■ Task directions
Copy the material word for word, starting with the line containing "Identify the location of y-tick-label: 2.95." and going on through the end of the material. Leave out the pictures.

++++ Input data

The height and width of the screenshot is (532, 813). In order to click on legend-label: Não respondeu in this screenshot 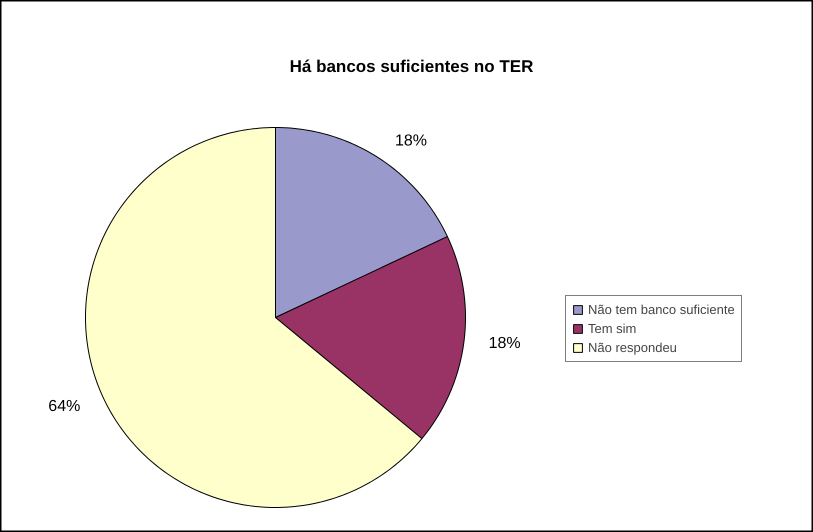, I will do `click(632, 348)`.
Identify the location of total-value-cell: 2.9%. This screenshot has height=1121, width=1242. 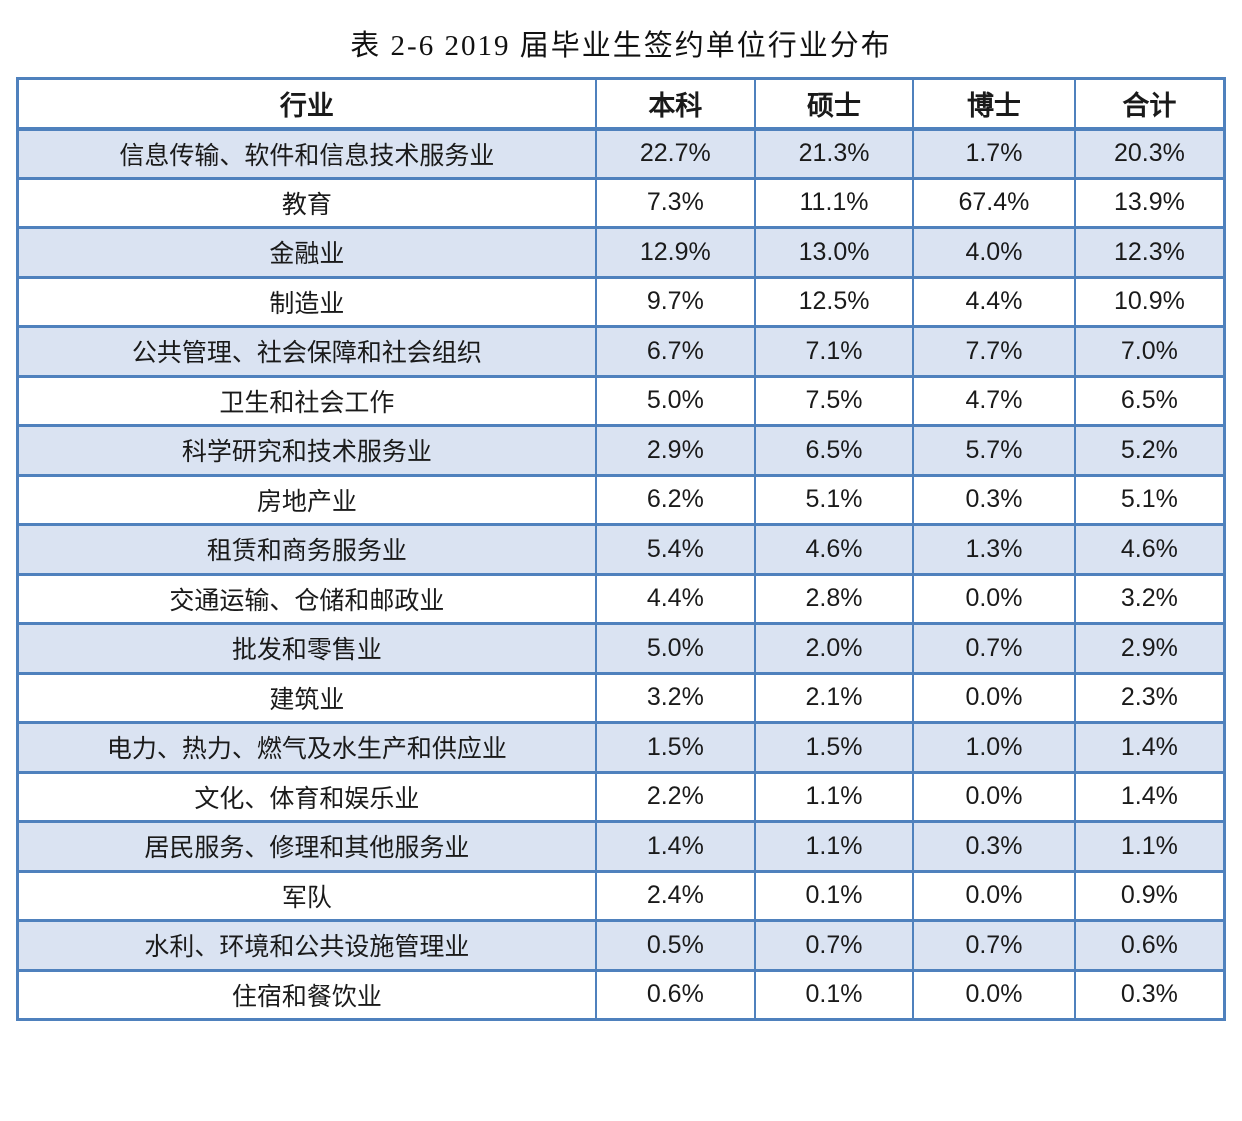
(1150, 648).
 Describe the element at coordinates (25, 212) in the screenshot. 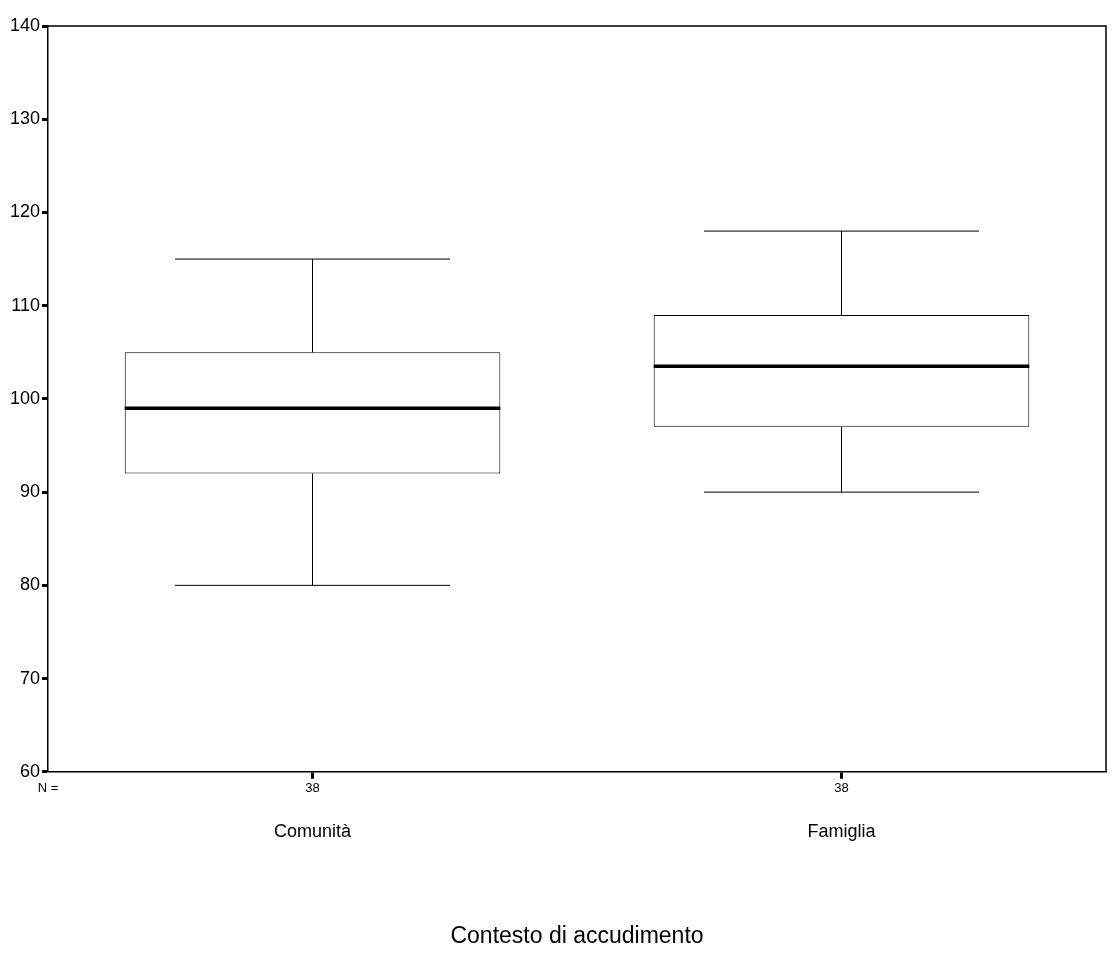

I see `y-tick-label: 120` at that location.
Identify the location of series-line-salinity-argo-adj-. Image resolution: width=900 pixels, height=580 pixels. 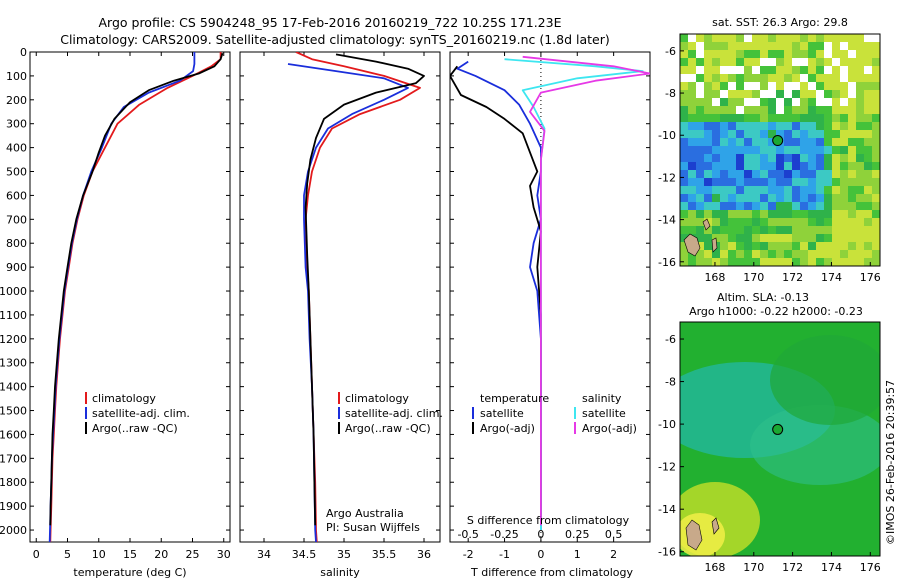
(586, 290).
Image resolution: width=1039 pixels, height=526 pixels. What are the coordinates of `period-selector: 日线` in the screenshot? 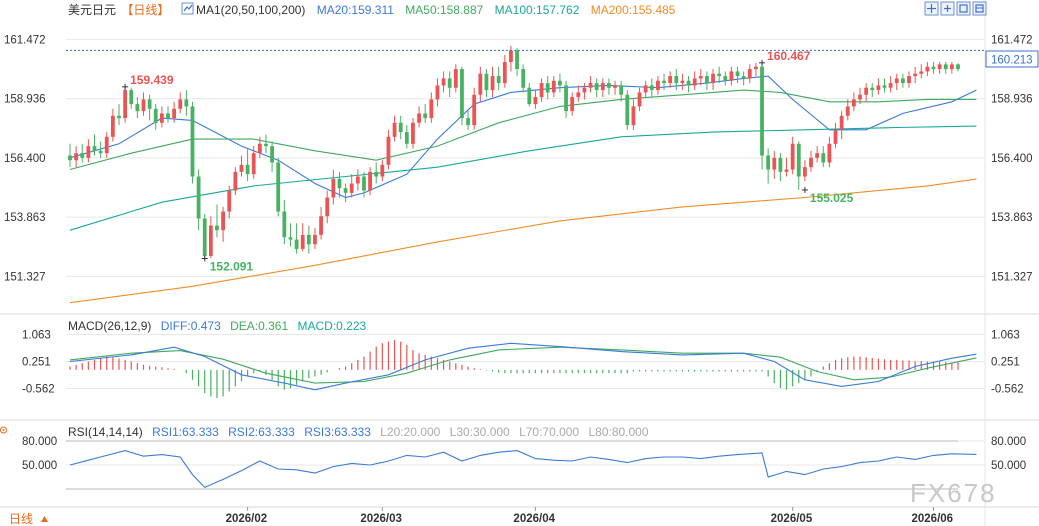 It's located at (28, 519).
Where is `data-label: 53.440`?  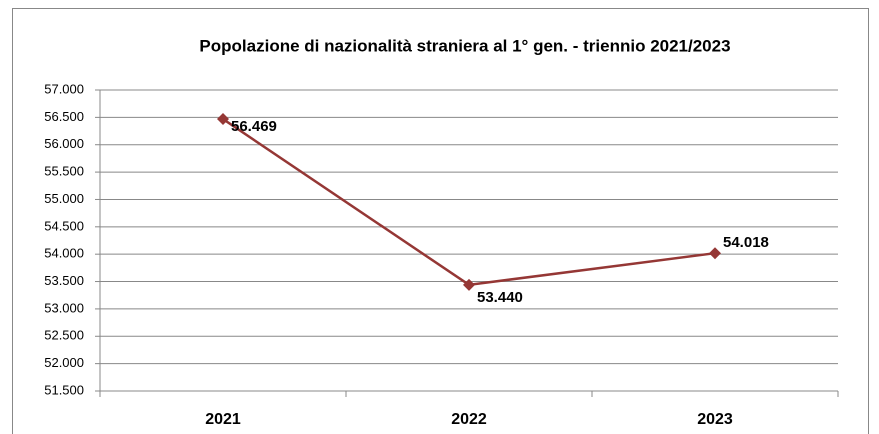 data-label: 53.440 is located at coordinates (500, 298).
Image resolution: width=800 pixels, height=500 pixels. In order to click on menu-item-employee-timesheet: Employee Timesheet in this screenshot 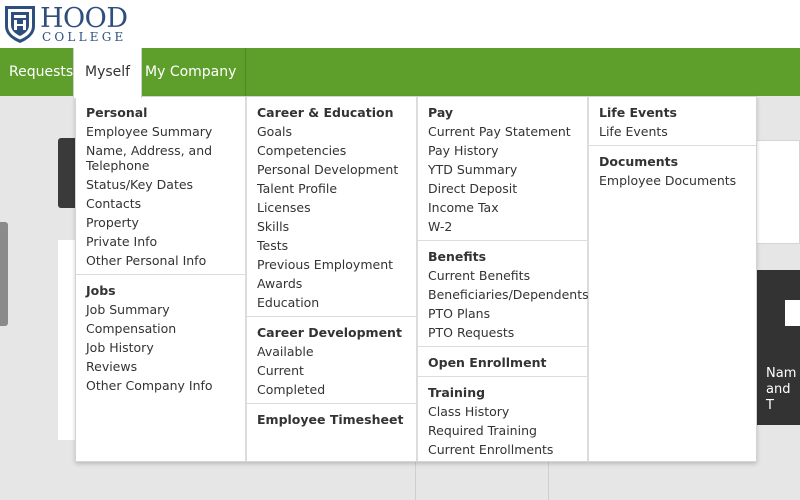, I will do `click(330, 420)`.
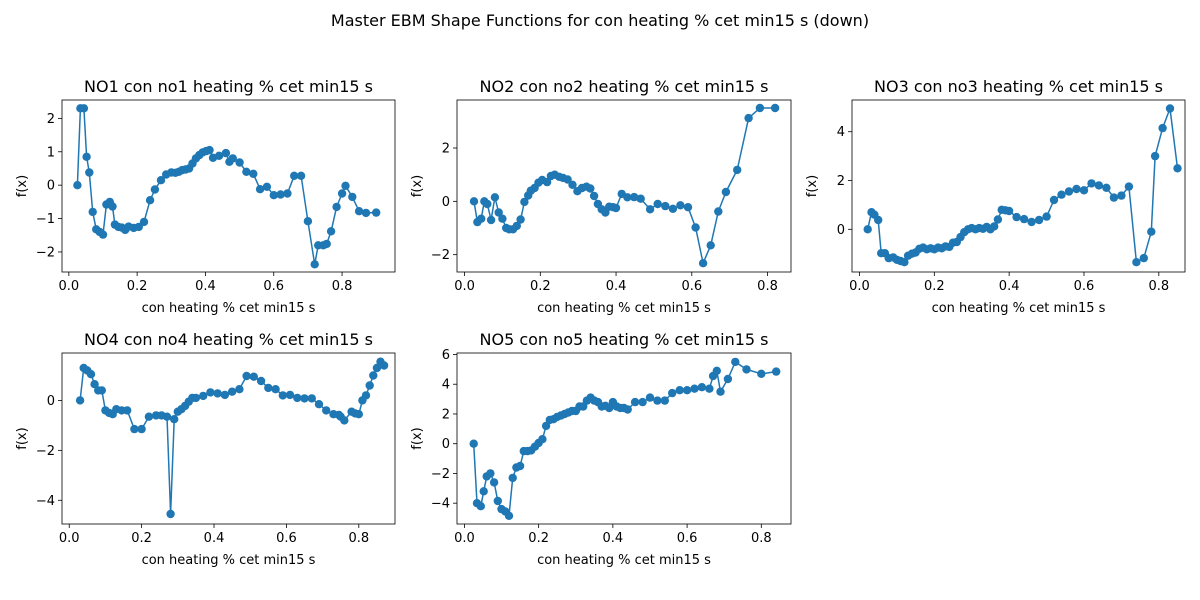 Image resolution: width=1200 pixels, height=600 pixels. Describe the element at coordinates (1019, 308) in the screenshot. I see `x-axis-label: con heating % cet min15 s` at that location.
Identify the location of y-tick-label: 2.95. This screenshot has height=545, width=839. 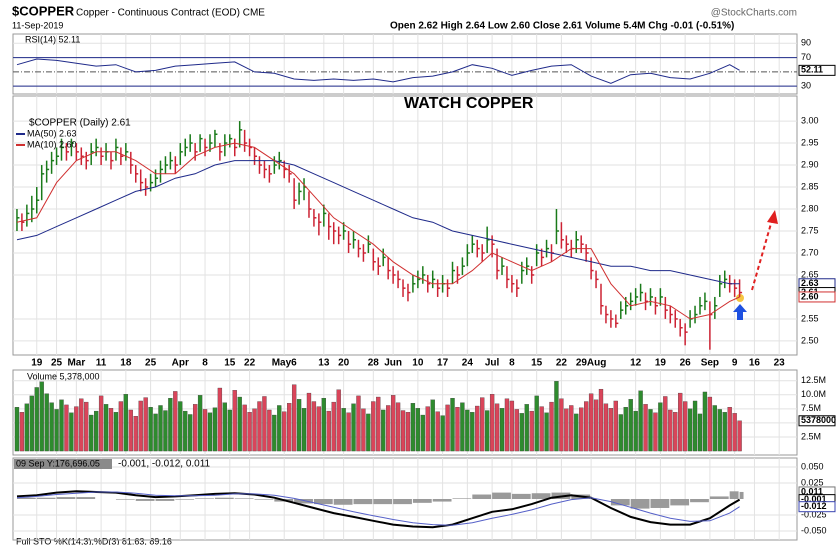
(810, 142).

++++++++

■ Task solution
Identify the location of y-tick-label: 2.95. This screenshot has height=545, width=839. 
(810, 142).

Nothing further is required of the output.